WORK TASK -
Below is a listing with pictures in it. Copy it exactly without them.
################
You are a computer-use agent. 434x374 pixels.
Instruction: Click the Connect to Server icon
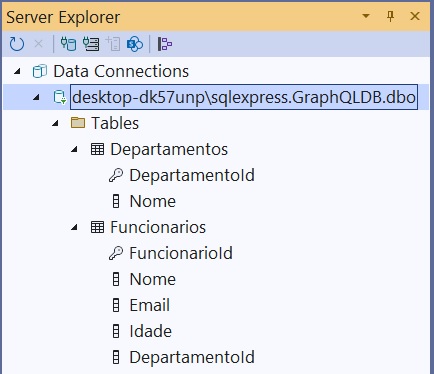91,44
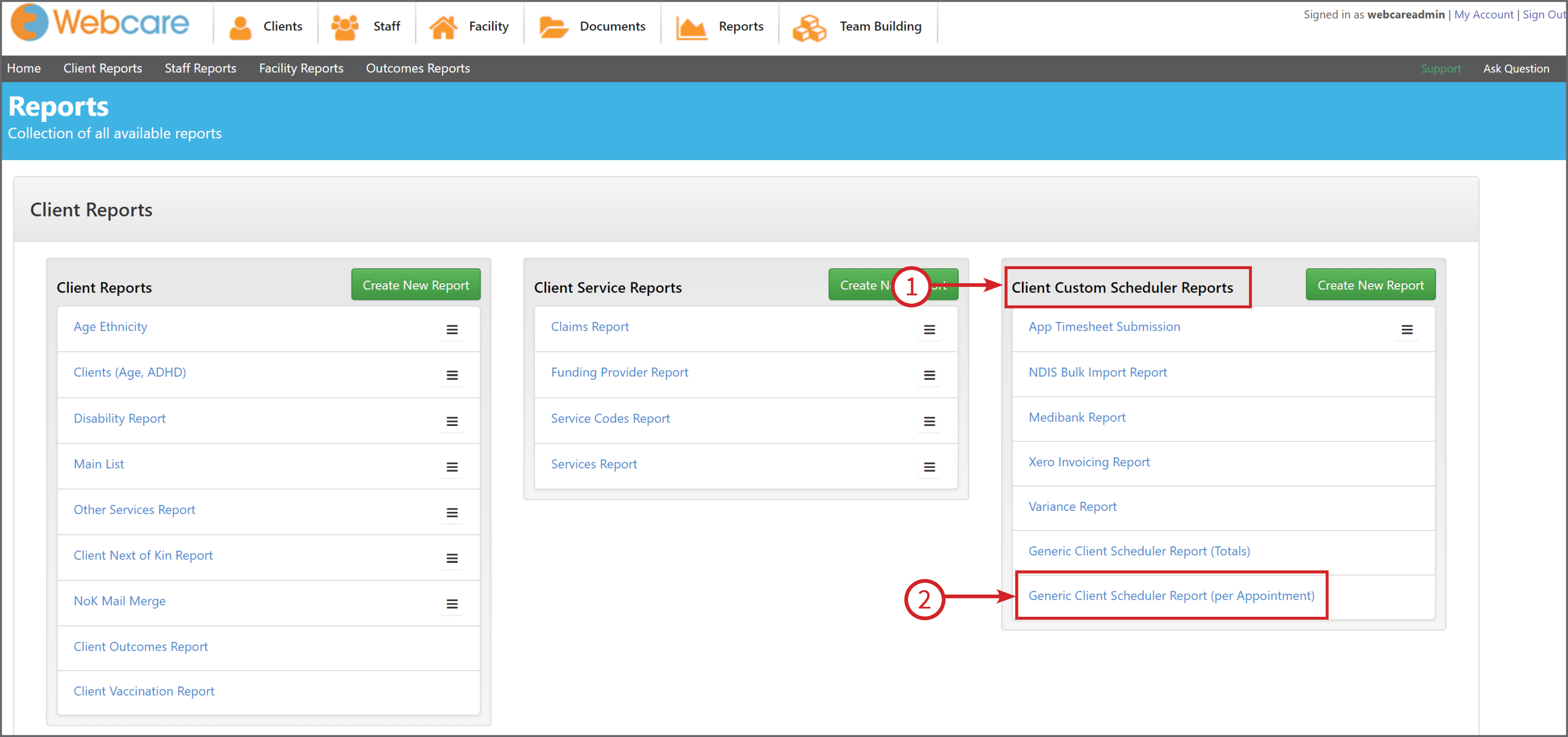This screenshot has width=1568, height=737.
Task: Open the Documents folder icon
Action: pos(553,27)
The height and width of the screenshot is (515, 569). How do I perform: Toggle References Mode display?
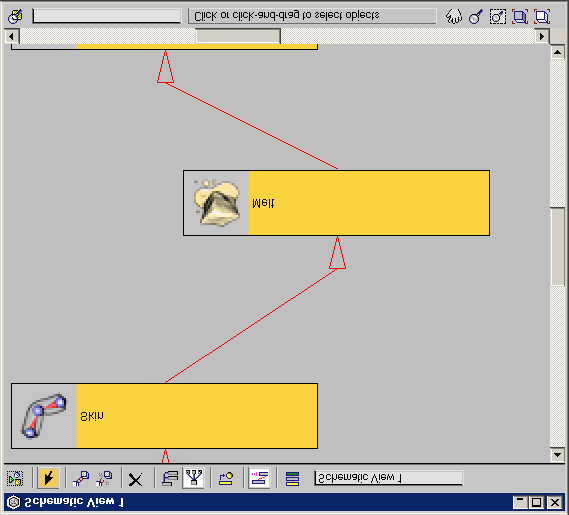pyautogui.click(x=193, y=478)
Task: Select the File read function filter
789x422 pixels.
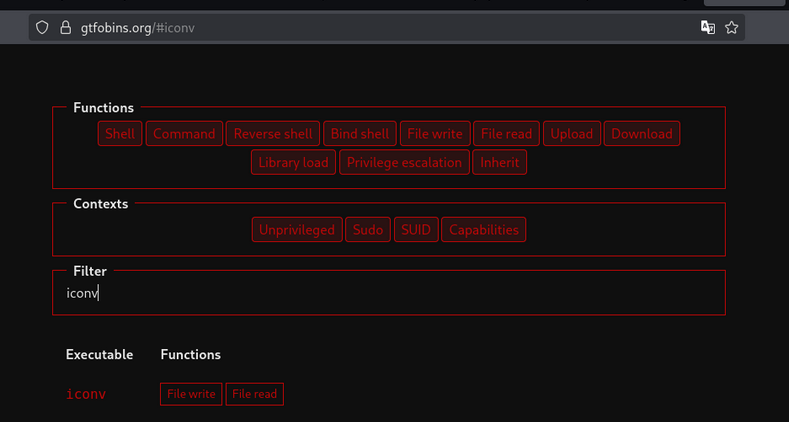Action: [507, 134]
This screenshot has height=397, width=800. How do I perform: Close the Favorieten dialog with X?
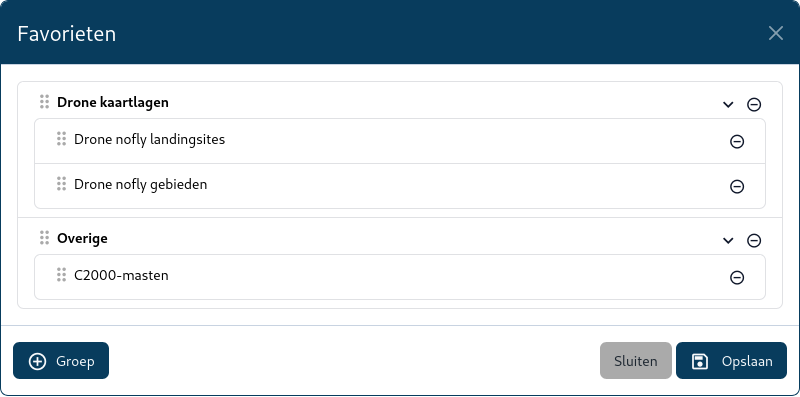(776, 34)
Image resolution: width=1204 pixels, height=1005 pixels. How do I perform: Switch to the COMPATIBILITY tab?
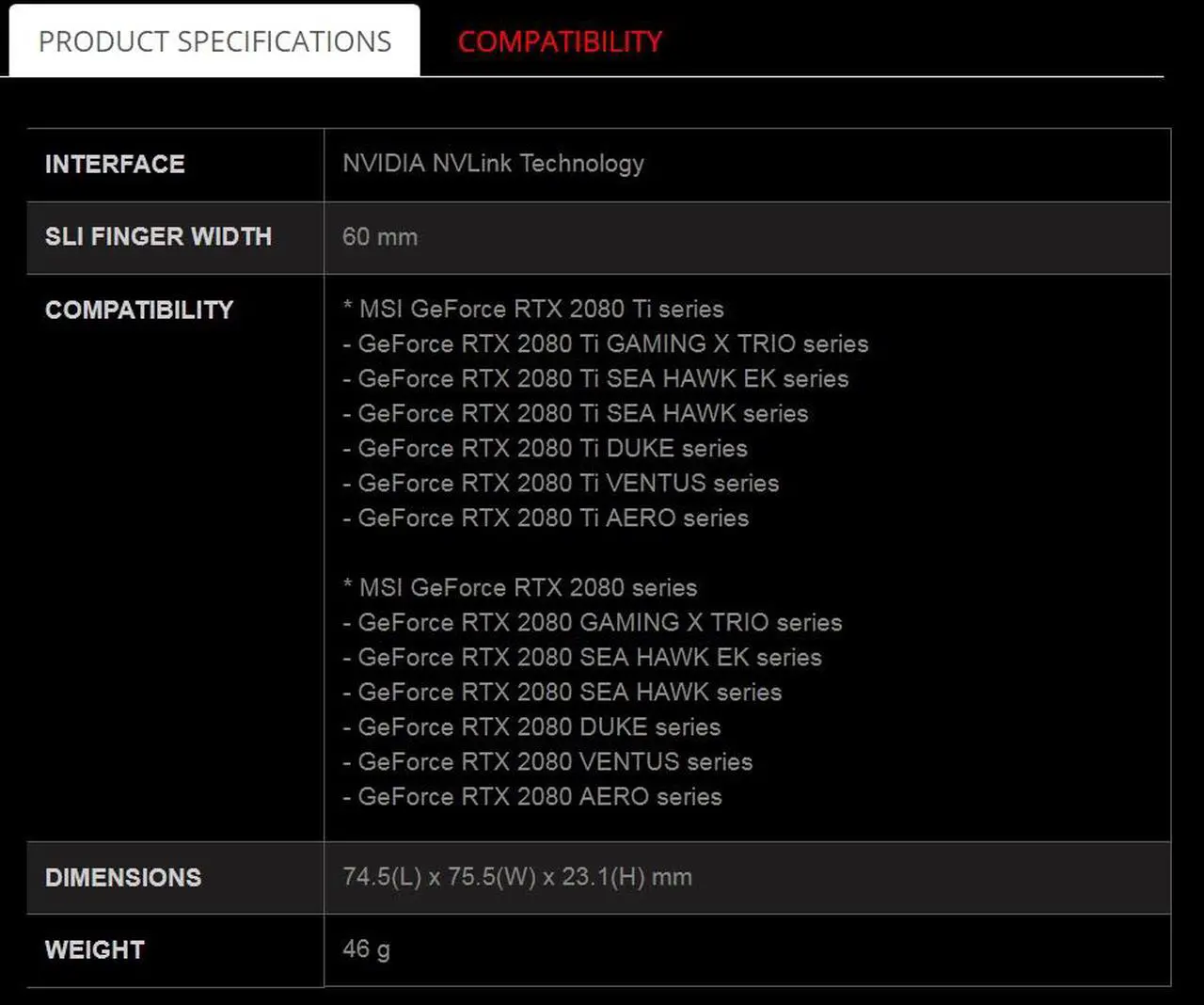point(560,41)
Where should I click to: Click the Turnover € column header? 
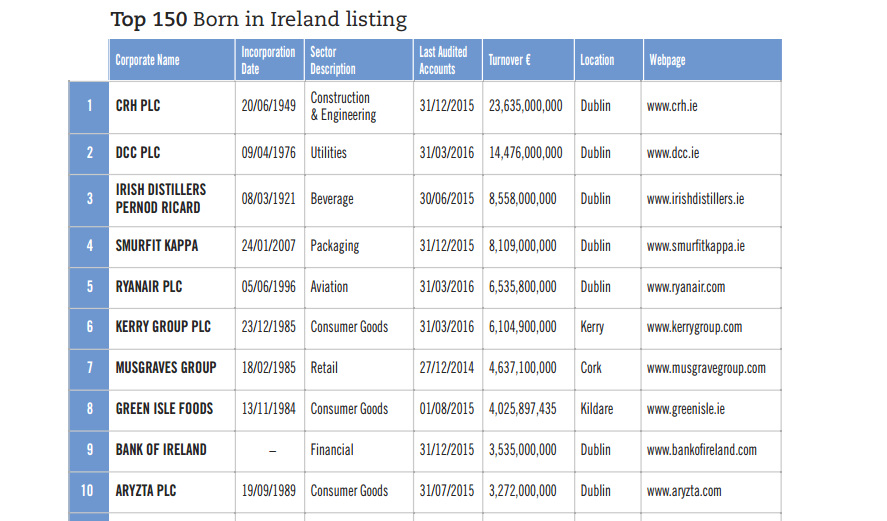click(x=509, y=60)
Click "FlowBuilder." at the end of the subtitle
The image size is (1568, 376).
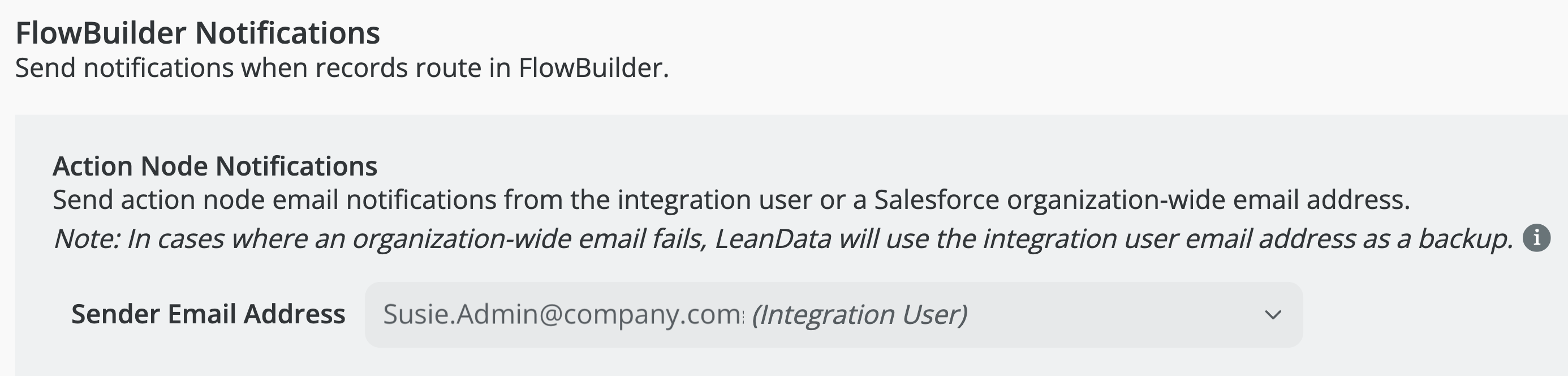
################
WRITTEN RESPONSE -
You are a computer-use agent. 434x374 pixels.
Instruction: Click the Connect to Server icon
91,44
This screenshot has width=1568, height=737.
Task: Open the Documents folder icon
Action: pos(553,27)
The height and width of the screenshot is (515, 569). How do I perform: Toggle References Mode display?
pyautogui.click(x=193, y=478)
Task: Select the File read function filter
789x422 pixels.
Action: [507, 134]
This screenshot has height=397, width=800. How do I perform: Close the Favorieten dialog with X?
(776, 34)
Image resolution: width=1204 pixels, height=1005 pixels. How do I perform: Switch to the COMPATIBILITY tab?
point(560,41)
Where should I click to: Click the Turnover € column header? 
click(x=509, y=60)
Click "FlowBuilder." at the end of the subtitle
The image size is (1568, 376).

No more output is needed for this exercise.